An increase in the levels of IL-6 not only occurs in the acute infection period but is also one of the most critical factors that contributes to post-COVID-19 syndrome after a time window of four weeks post infection [41]. In this study, we demonstrated that increased IL-6 is associated with long COVID-19, as serum levels of IL-6 were found to be significantly elevated in patients after COVID-19 infection, whether in the acute or long COVID-19 phase.

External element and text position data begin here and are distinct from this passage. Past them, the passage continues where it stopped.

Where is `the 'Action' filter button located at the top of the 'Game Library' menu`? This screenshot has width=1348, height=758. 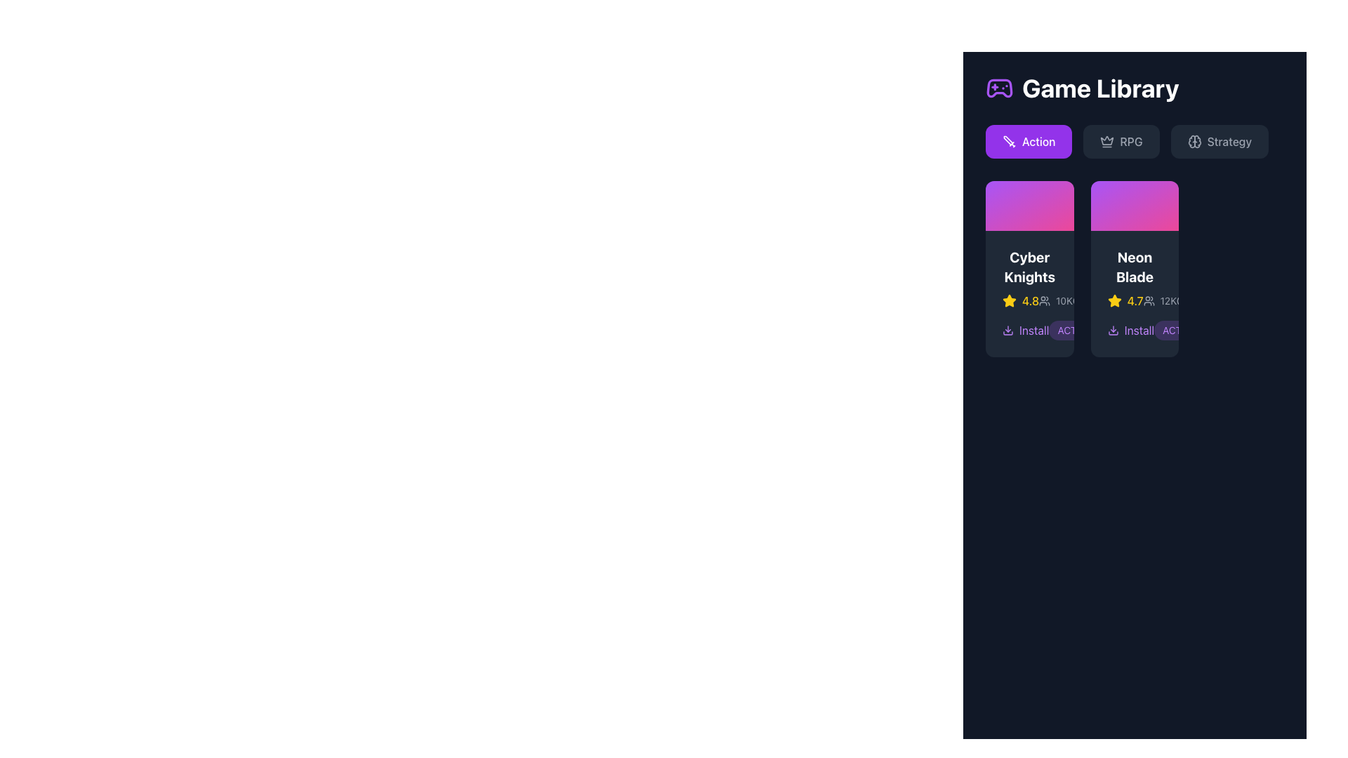 the 'Action' filter button located at the top of the 'Game Library' menu is located at coordinates (1029, 141).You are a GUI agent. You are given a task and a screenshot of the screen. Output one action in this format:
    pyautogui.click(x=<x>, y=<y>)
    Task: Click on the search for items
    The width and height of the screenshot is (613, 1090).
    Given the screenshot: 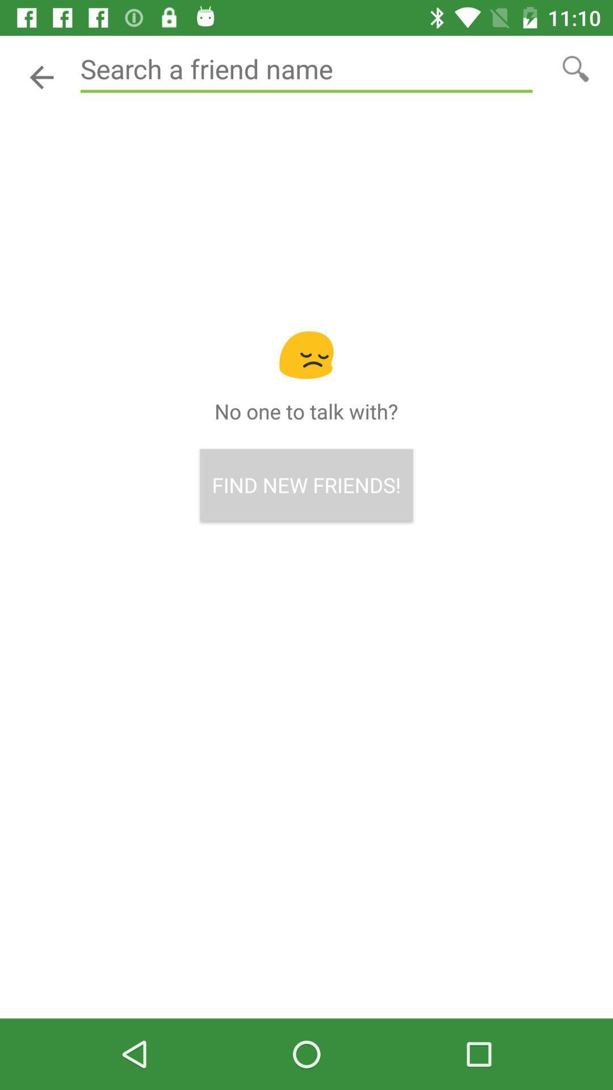 What is the action you would take?
    pyautogui.click(x=576, y=68)
    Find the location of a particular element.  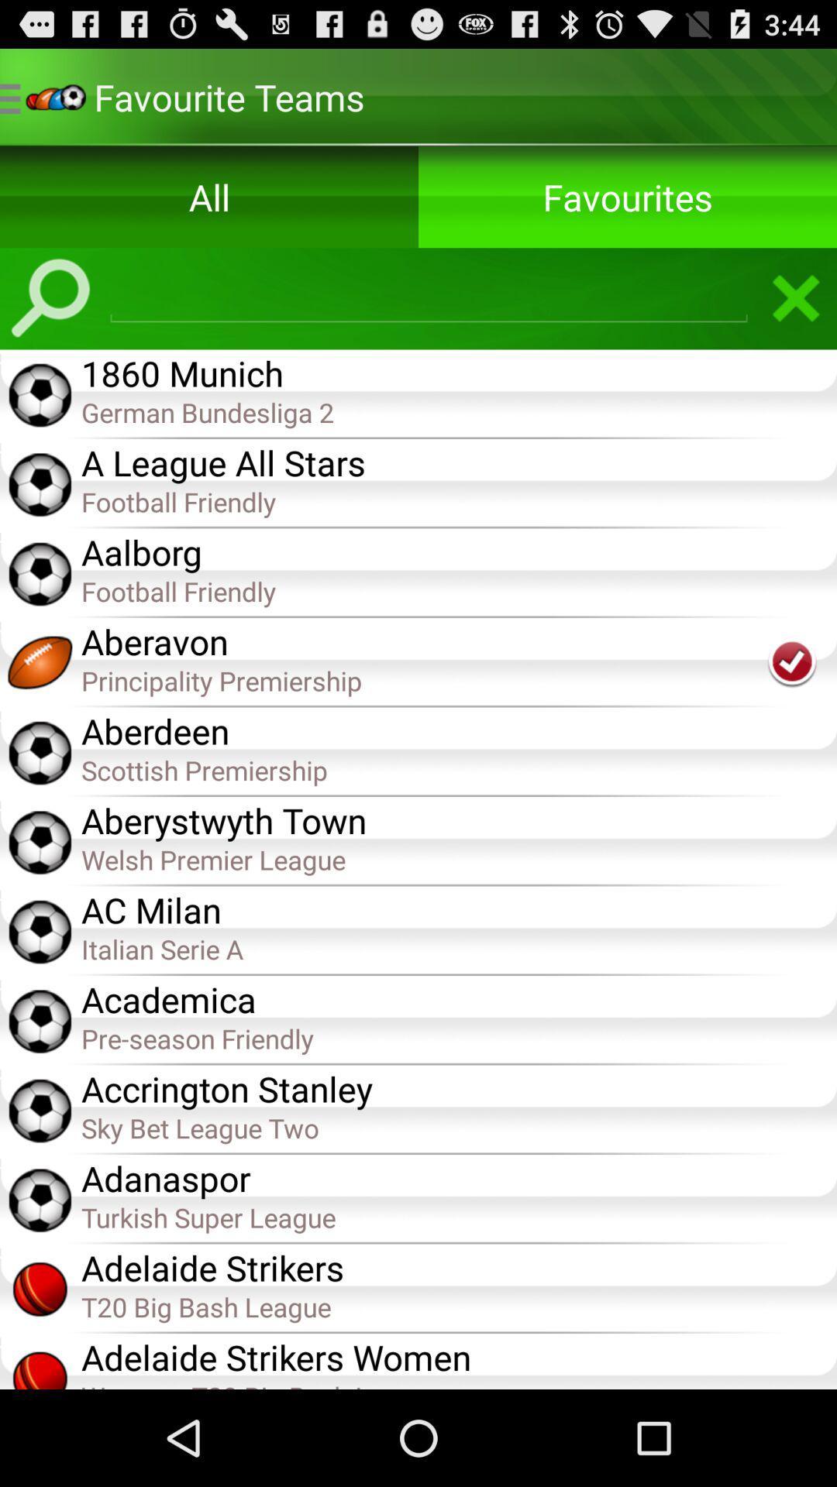

the aberystwyth town icon is located at coordinates (458, 818).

Such an informative finding aligns with previous studies summarized by Coomes and colleagues [49]. In addition, our data serve as a basic determinant for long COVID-19 in association with high levels of the immune mediator IL-6.

The sharp increase in IL-6 levels during acute infection is due to a cytokine storm [50], while it might decrease due to the different dynamic changes in IL-6 and antibodies during the long COVID-19 phase [51]. According to the New Coronavirus Pneumonia Prevention and Control Program (7th edition), a decreasing level of IL-6 indicates aggravation of COVID-19 [52]. Similarly, in this study, according to the forest plot results, IL-6 levels were found to be high in patients with long COVID-19 compared with healthy individuals and those without PASC. In addition, patients in the acute COVID-19 phase showed a higher level of IL-6 than those with long COVID-19. IL-6 has been shown to be a very sensitive indicator for monitoring infection and prognosis. In PASC, a significant increase in IL-6 levels [12] and a trend toward higher levels of IL-6 in early recovery [45] have been observed. Recent studies have shown that IL-6 and granulocyte–macrophage colony stimulating factor (GM-CSF) can be secreted by active pathogenic T cells upon SARS-CoV-2 infection. Additionally, CD14 + CD16 + inflammatory monocytes activated by GM-CSF could secrete more IL-6 and other inflammatory factors [53]. These results suggest that high levels of IL-6 could predict long COVID-19 or at least could inform the early status of long COVID-19.

This study revealed that increased IL-6 is associated with long COVID-19; however, the study could not assess from the current available data whether there are differences in such an association according to sex and age or whether it would be affected by a specific comorbidity. Littlefield and colleagues suggested that there was no difference in the levels of IL-6 in female and male PASC participants [43]. It has also been reported that elderly individuals have higher levels of IL-6 after acute infection [43] and that immunodeficiency in elderly individuals affects innate immunity [54]. Patients with comorbidities such as lung fibrotic-like changes have higher IL-6 levels [39]. The designs of these studies were correlational; therefore, the mechanisms underlying the relationship between IL-6 and several aspects of biodata and clinical features of the patients should be investigated in the future.

Conclusions

We demonstrated that increased IL-6 is associated with long COVID-19. This study suggests a mean value of IL-6 estimated at 20.92 pg/ml for long COVID-19. Collectively, findings from this study suggest high levels of this immune mediator as a basic determinant for long COVID-19, which could serve as a predictor of long COVID-19 or at least could inform on the “early stage” of long COVID-19. However, it is unclear whether comorbidities facilitate an increase in the levels of IL-6 in COVID-19 subjects. Exploratory studies need to be conducted in this regard in the future.